Objectives:
(1) In the text on taxmap functions below, rewrite the paragraph beginning "Other dplyr analogs that help users manipulate their data" as a bulleted list, keeping its main facts.
(2) According to the text on taxmap functions below, what does subtaxa(obj, value = "taxon_names") return?

======== Source document

Other dplyr analogs that help users manipulate their data include
filter_obs,
sample_n_obs, and
mutate_obs,
filter_obs is similar to running the
dplyr function
filter on a tabular, user-defined dataset, except that there are more values available to NSE and lists and vectors can also be subset. The
drop_taxa option can be used to remove any taxa whose only observations have been removed during the filtering. The
sample_n_obs function is a wrapper for
filter_obs that randomly samples some number of observations. Like
sample_n_taxa, there are options to weight the relative probability that each observation will be sampled. The
mutate_obs function simply adds columns to tables of user-defined data.
Mapping functions. There are also a few functions that create mappings between different parts of the data contained in
taxmap or
taxonomy objects. These are heavily used internally in the functions described already, but are also useful for the user. The
subtaxa and
supertaxa functions return the taxon IDs (or other values) associated with all subtaxa or supertaxa of each taxon. They return one value per taxon. The
recursive option controls how many ranks below or above each taxon are traversed. For example,
subtaxa(obj, recursive = 3) will return information for all subtaxa and their immediate subtaxa for each taxon. The
recursive option also accepts a simple
TRUE/FALSE, with
TRUE indicating all subtaxa of subtaxa, etc., and
FALSE only returning immediate subtaxa, but not their descendants. By default,
subtaxa and
supertaxa return taxon IDs, but the
value option allows the user to choose what information to return for each taxon. For example,
subtaxa(obj, value = "taxon_names") will return the names of taxa instead of their IDs. Any data available to NSE (i.e. in the result of
all_names(obj)) can be returned in this way.

================
======== Information provided

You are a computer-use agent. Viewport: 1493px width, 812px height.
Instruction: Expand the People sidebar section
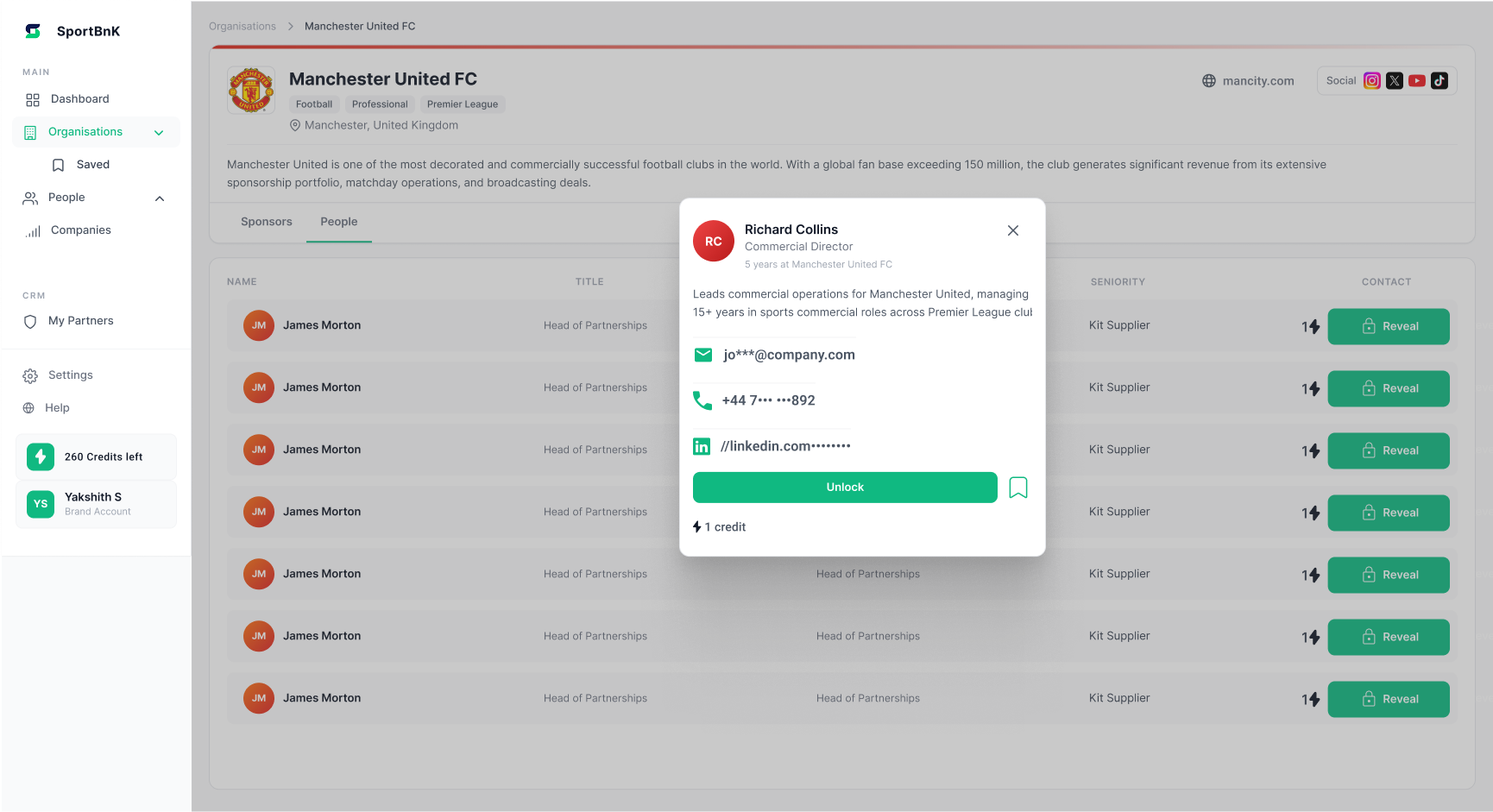(x=159, y=198)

================

The answers:
(1)
- filter_obs works like the dplyr function filter on a user-defined table. It differs in two ways: more values are available to NSE, and it can also subset lists and vectors. Its drop_taxa option removes any taxa whose only observations were removed by the filtering.
- sample_n_obs is a wrapper for filter_obs that randomly samples some number of observations. Like sample_n_taxa, it has options to weight the relative probability that each observation is sampled.
- mutate_obs adds columns to tables of user-defined data.

(2) It returns the names of taxa instead of their IDs.